Right now we have a static buffer which is a multiple of base64 "hunks".
So guaranteed not to have unusual output length, though if not big
enough it may truncate a whole count of "hunks".

It is not a problem now with static buffers, but becomes obvious during
debugging when the caller could give any size of buffer space.

Markus may be able to fill in better on this but I believe it was hit
when debugging Kerberos with its dynamic length tokens.

>
>> * optimized to short-circuit on several more variations of empty input
>> and nil result buffer.
>
> Whether short-circuiting is an optimization or expense depends on how
> often we get those special cases. I can speculate that zero result
> buffer length, for example, is very rare so we should not check for it
> as an optimization, unless the check is needed for other reasons.
>

Okay.
The result length will also avoid buffer overwrites when we start using
this for zero-copy header coding.
The other NULL and input-'\0' byte checks are paranoia.

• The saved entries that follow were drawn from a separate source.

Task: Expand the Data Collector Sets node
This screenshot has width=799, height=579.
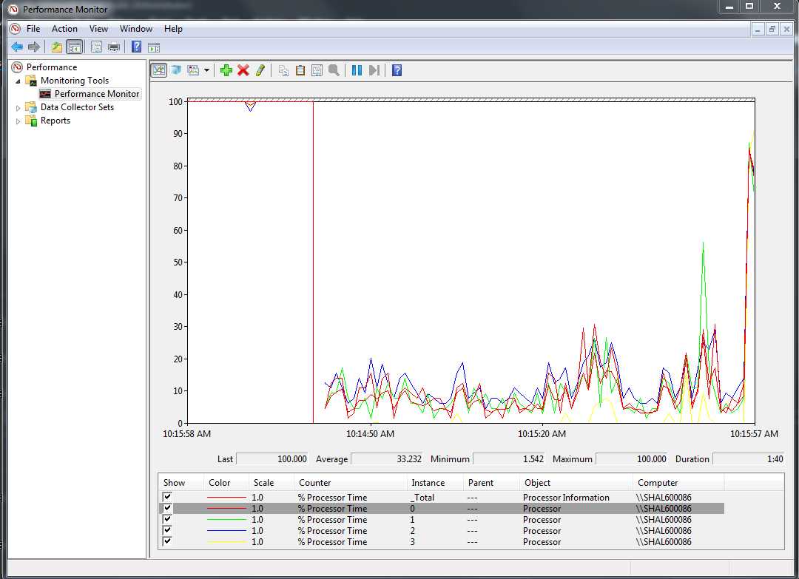Action: pyautogui.click(x=18, y=107)
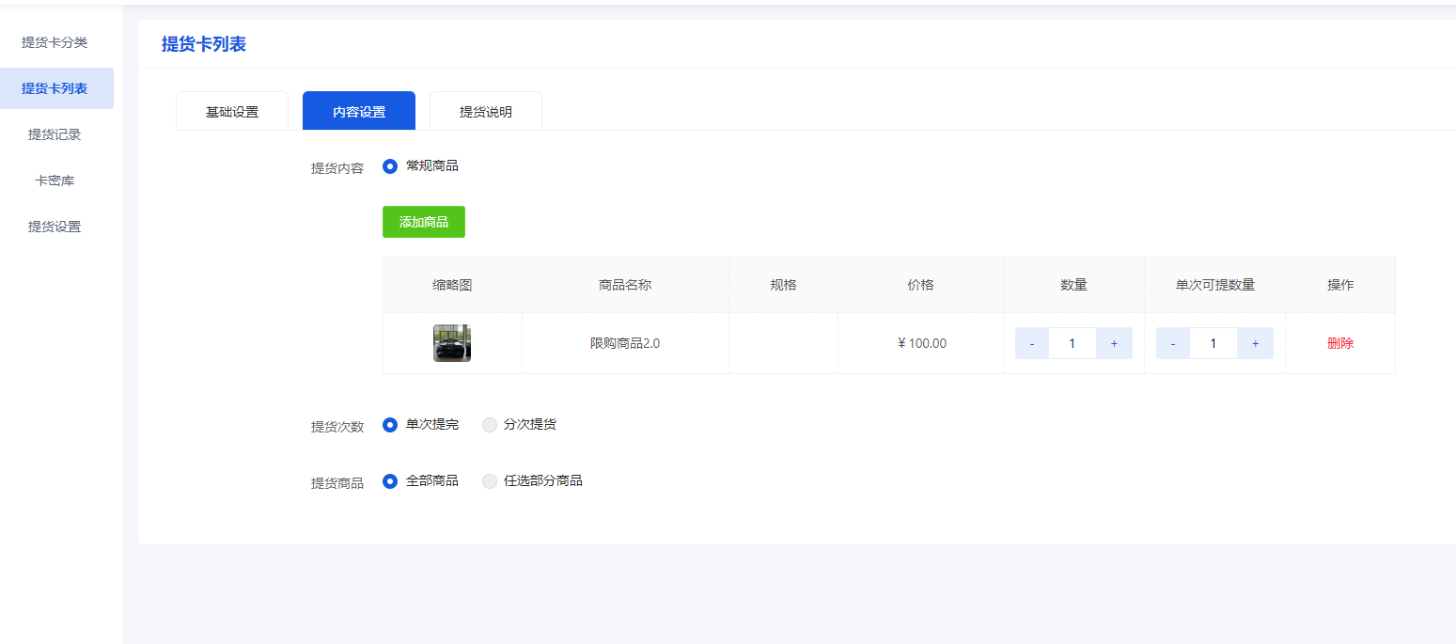Image resolution: width=1456 pixels, height=644 pixels.
Task: Click the 数量 quantity input field
Action: point(1072,342)
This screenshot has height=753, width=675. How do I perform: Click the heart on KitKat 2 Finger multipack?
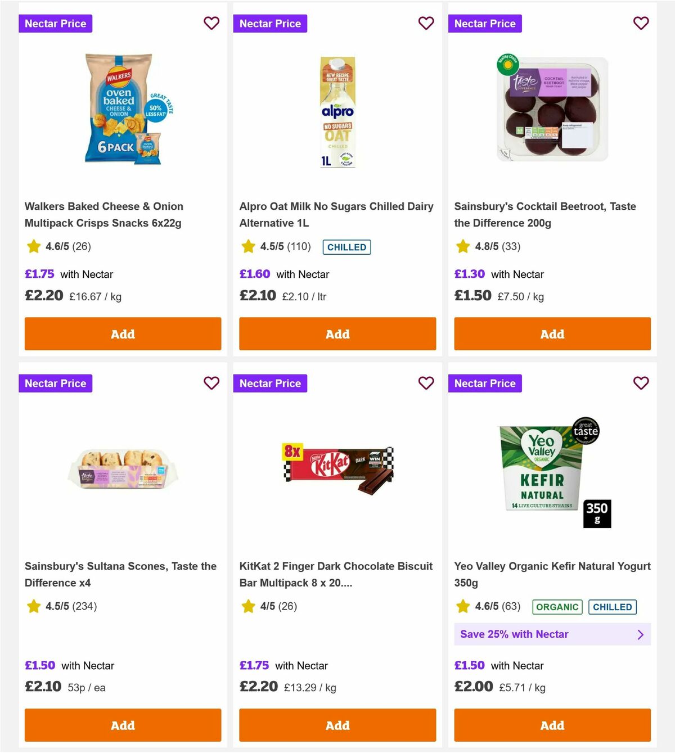(426, 383)
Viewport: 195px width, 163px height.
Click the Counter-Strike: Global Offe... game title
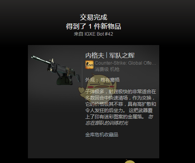tap(125, 63)
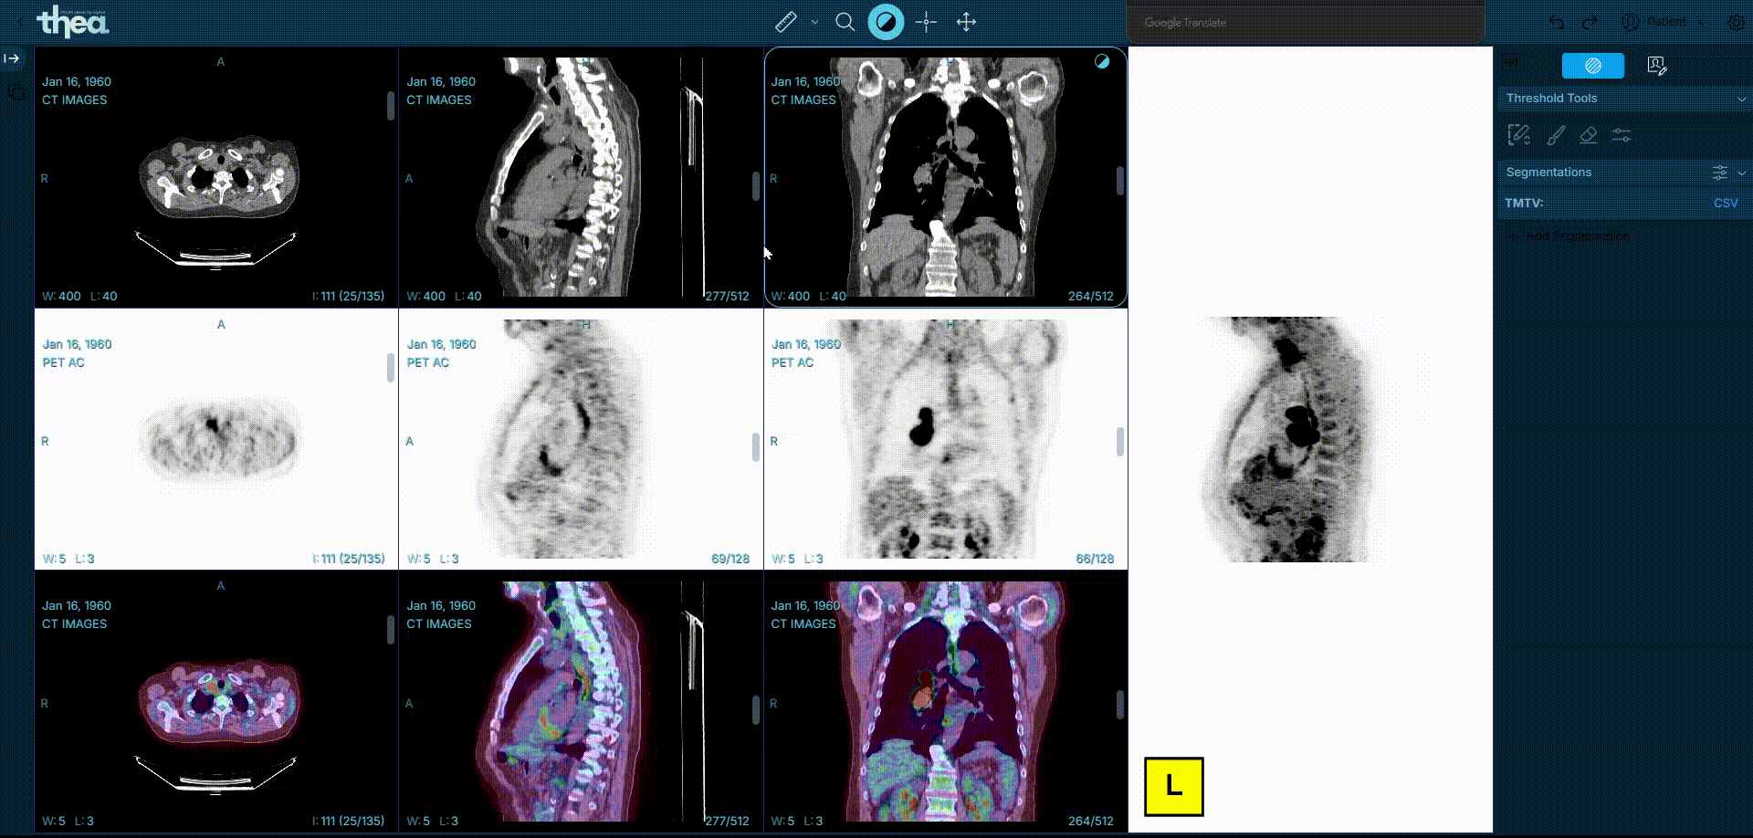The width and height of the screenshot is (1753, 838).
Task: Switch to the patient annotation tab
Action: pyautogui.click(x=1656, y=66)
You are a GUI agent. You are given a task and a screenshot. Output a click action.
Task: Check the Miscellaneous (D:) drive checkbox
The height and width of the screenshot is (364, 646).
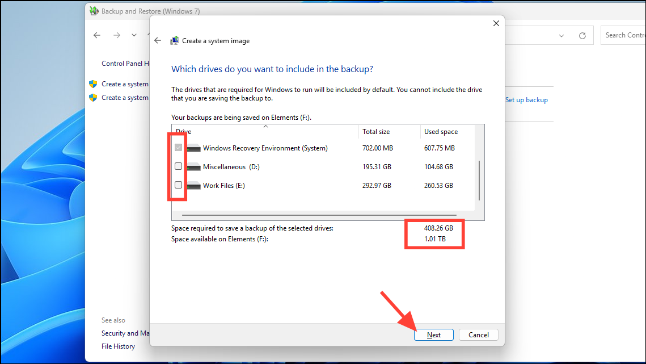pos(178,166)
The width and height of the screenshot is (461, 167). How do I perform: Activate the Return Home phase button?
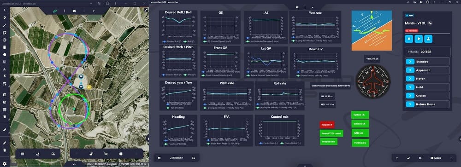coord(427,104)
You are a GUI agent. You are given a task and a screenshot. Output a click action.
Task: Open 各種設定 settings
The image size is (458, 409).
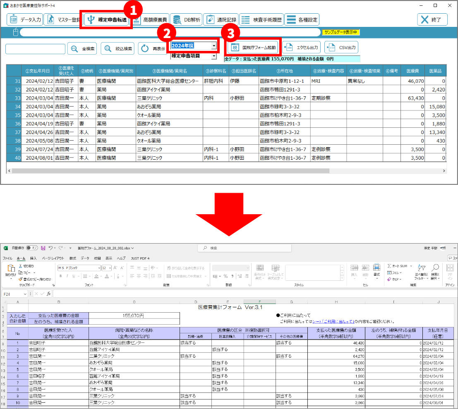[302, 19]

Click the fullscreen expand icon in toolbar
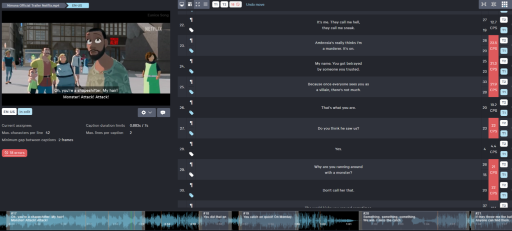click(x=198, y=5)
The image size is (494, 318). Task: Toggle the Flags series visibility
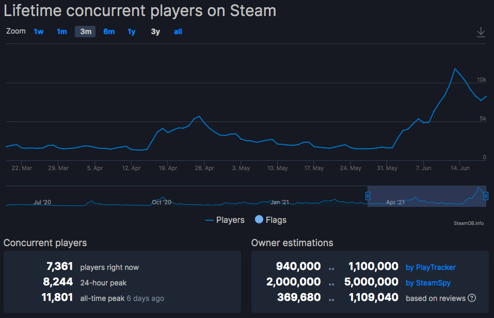click(270, 220)
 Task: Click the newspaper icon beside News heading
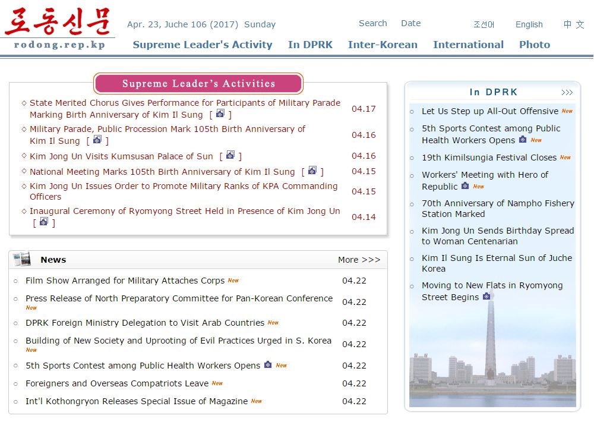click(x=22, y=259)
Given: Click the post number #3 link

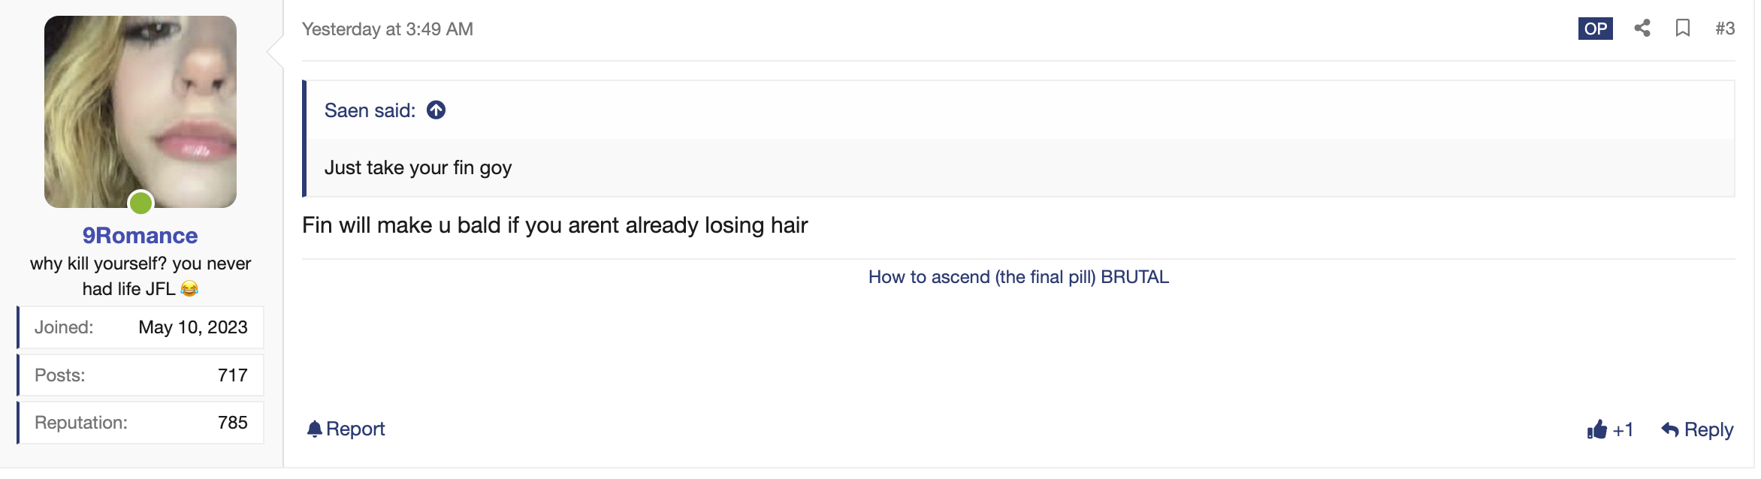Looking at the screenshot, I should pos(1725,29).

>> + extern int base64_decode(char *result, const char *p, unsigned int result_size);
>
> I find it rather confusing when the output buffer parameter is called
> result and the buffer size is called result size: It feels like I am
> being asked to provide the result of the function before calling the
> function, but perhaps it is just me.

Yeah. I'm making it result_max_size to be a bit clearer.

Are you aware of any convention about src,dst or dst,src pairing and
which goes first?
All I can think of is the snprintf(out, out_max, ...) example.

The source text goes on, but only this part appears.